The Julia Ideson Building is a Houston Public Library facility in Downtown Houston, Texas, United States. It is named for Julia Bedford Ideson, who served as the system's first head librarian for 40 years.

The Spanish Renaissance-style building is part of the Central Library, and houses its archives, manuscripts, and Texas and Local History departments. It is also the site of the Houston Metropolitan Research Center.

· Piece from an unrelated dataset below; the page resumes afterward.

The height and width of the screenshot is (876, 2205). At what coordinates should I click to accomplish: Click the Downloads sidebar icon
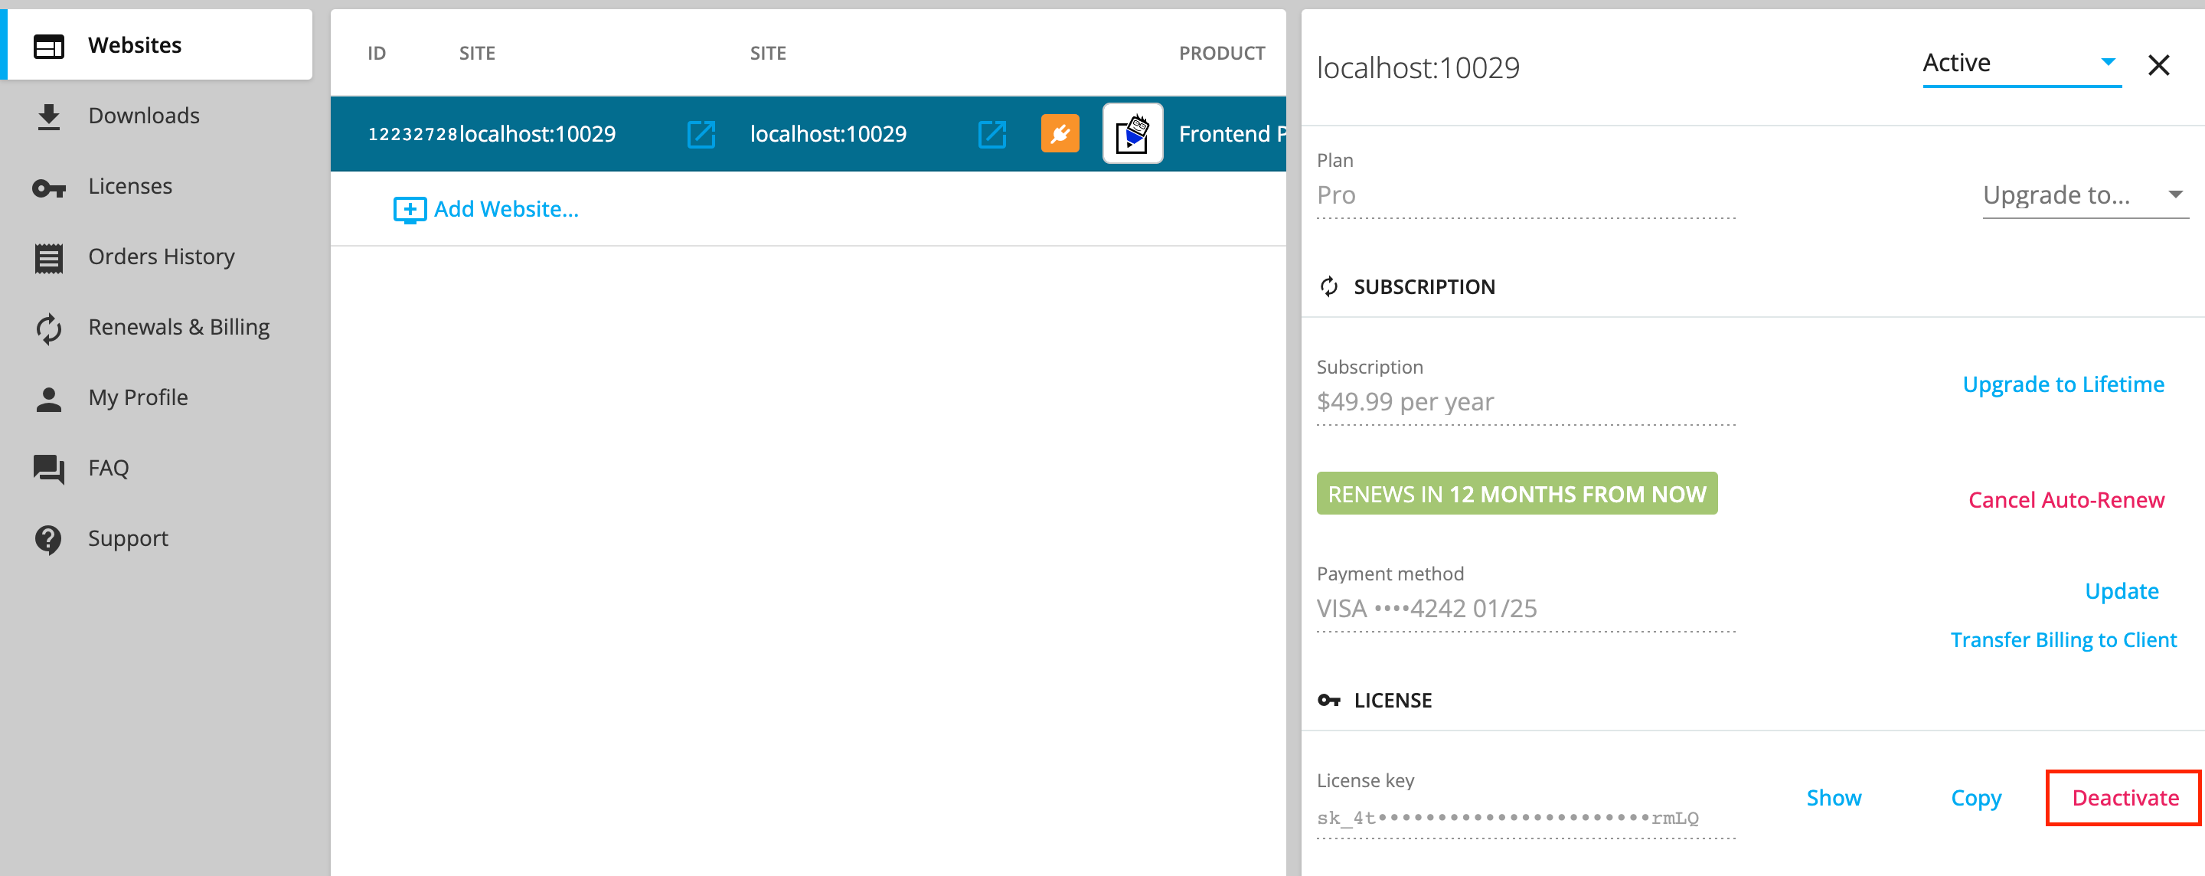point(47,116)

From 1926 to 1976 it was Houston's sole main library building.

History
Designed by Ralph Adams Cram of Cram and Ferguson, Boston, the Ideson Building opened in 1926 as HPL's Central Library. Designed in a Spanish Revival style, it replaced the prior Carnegie building. In 1976 the Jesse H. Jones Building (as it was named in 1989) opened, and the main portion of the Central Library moved to it.

The building was listed in the National Register of Historic Places in 1977.  The Ideson building reopened in 1979.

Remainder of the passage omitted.